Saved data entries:
+-------+

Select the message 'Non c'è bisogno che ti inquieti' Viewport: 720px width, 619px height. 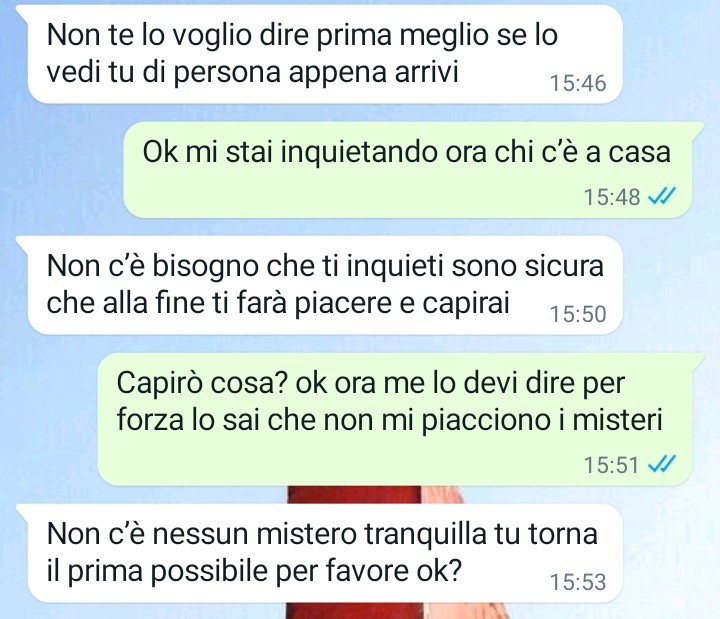click(325, 285)
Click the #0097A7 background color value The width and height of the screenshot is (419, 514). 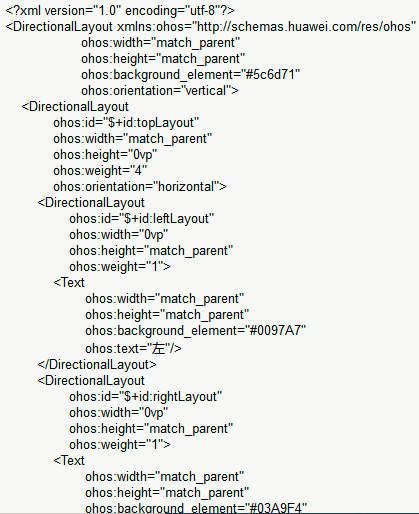pos(276,331)
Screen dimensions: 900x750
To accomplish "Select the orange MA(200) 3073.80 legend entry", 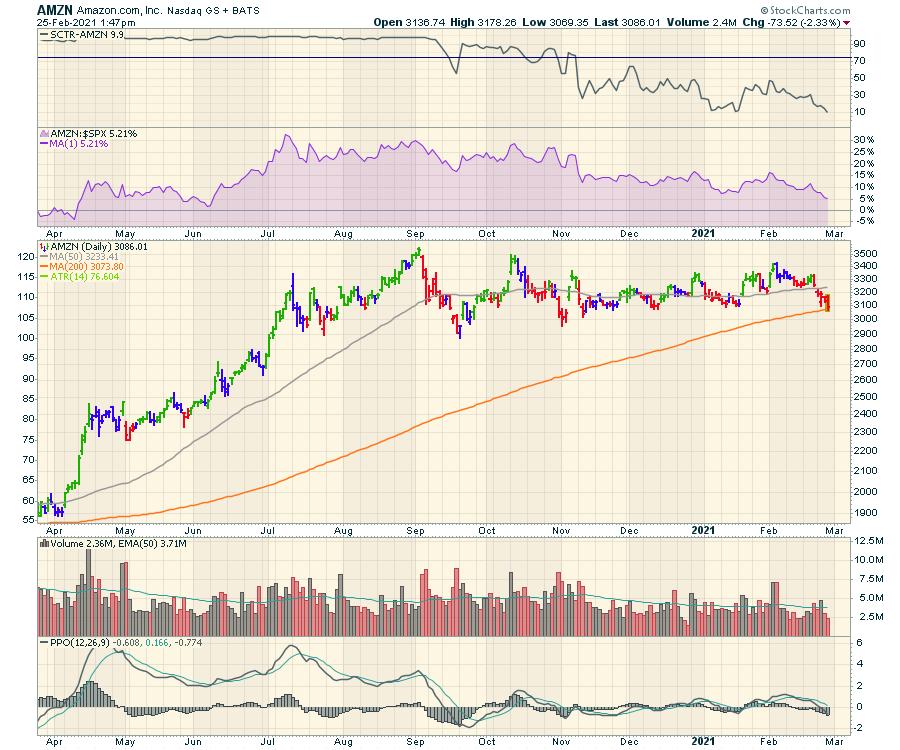I will click(x=86, y=267).
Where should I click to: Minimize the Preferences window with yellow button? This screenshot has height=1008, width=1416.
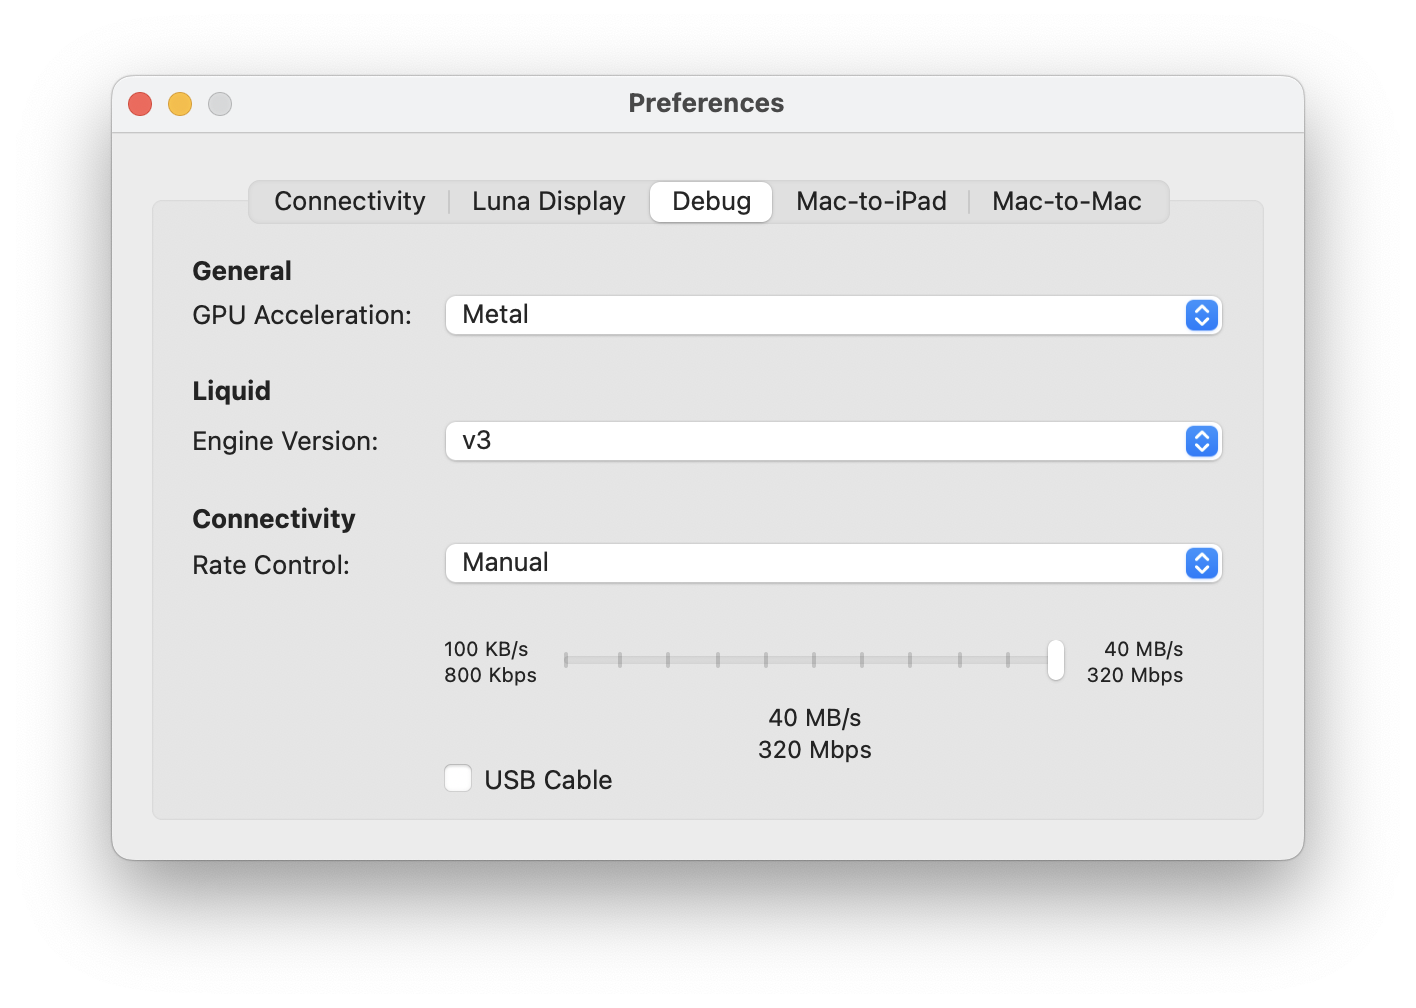click(x=180, y=104)
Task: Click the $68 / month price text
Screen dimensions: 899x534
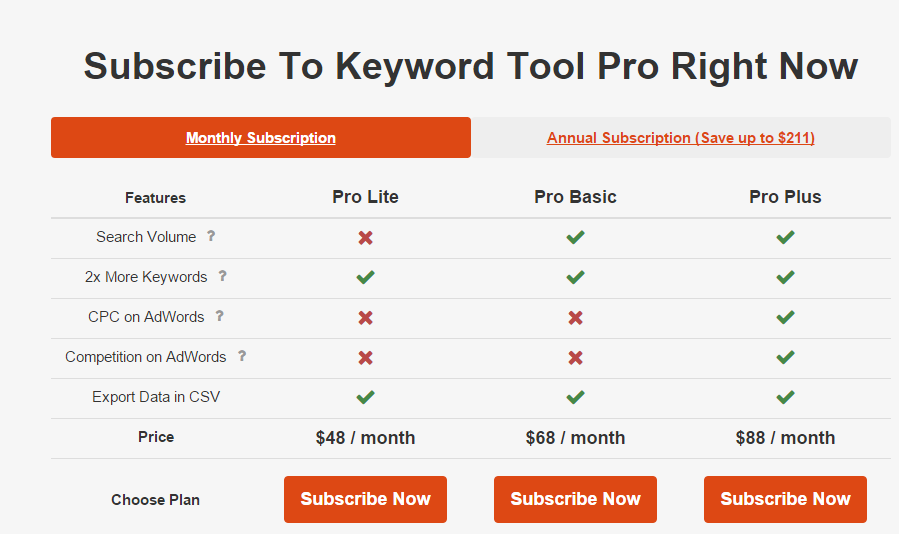Action: 575,438
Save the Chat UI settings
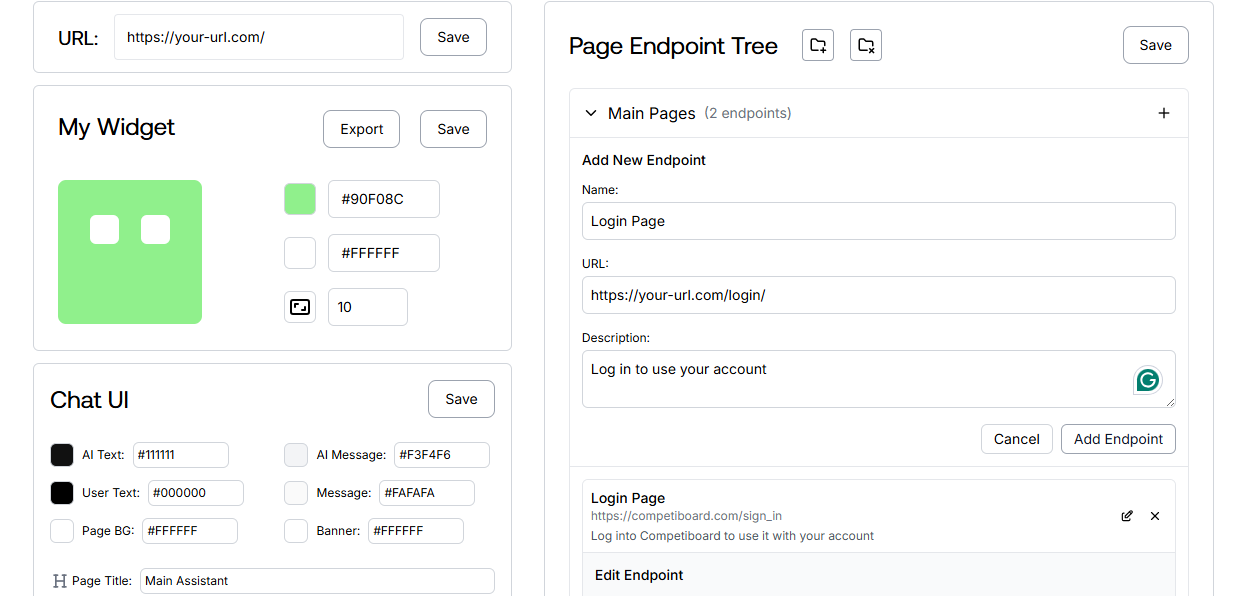 [461, 399]
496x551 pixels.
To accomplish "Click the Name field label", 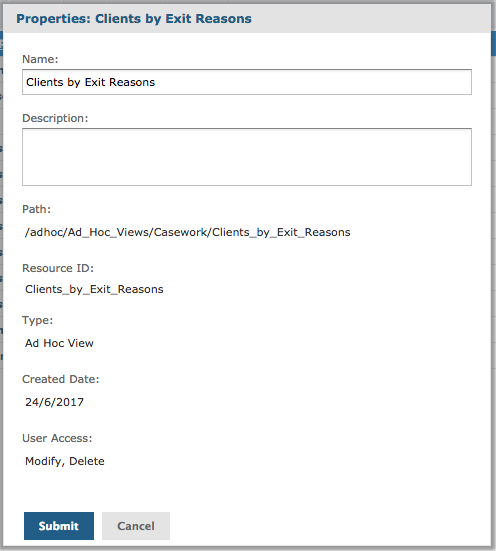I will coord(40,59).
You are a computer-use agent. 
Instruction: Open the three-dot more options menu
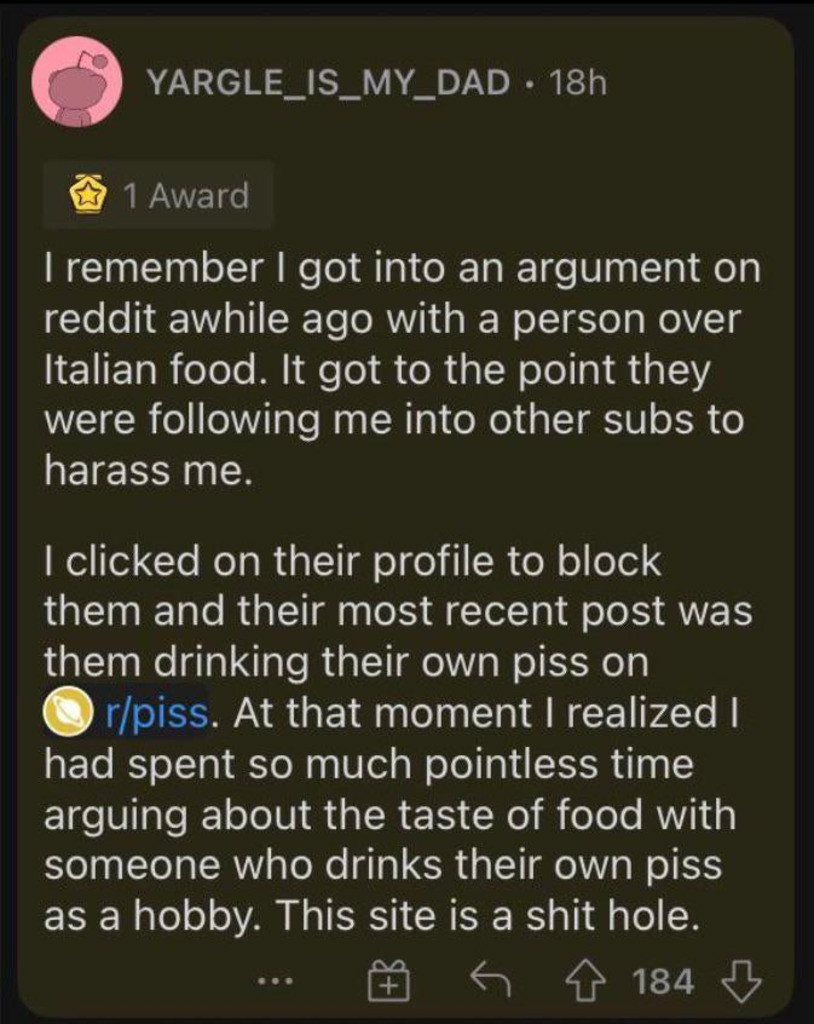(x=275, y=980)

+-------+

_PROBLEM_
Take the lines from the one holding "You are a computer-use agent." through the last line of the data above and copy them exactly, both ends included, omitting all pictures.

_SOLUTION FOR THIS PROBLEM_
You are a computer-use agent. 
Instruction: Open the three-dot more options menu
(x=275, y=980)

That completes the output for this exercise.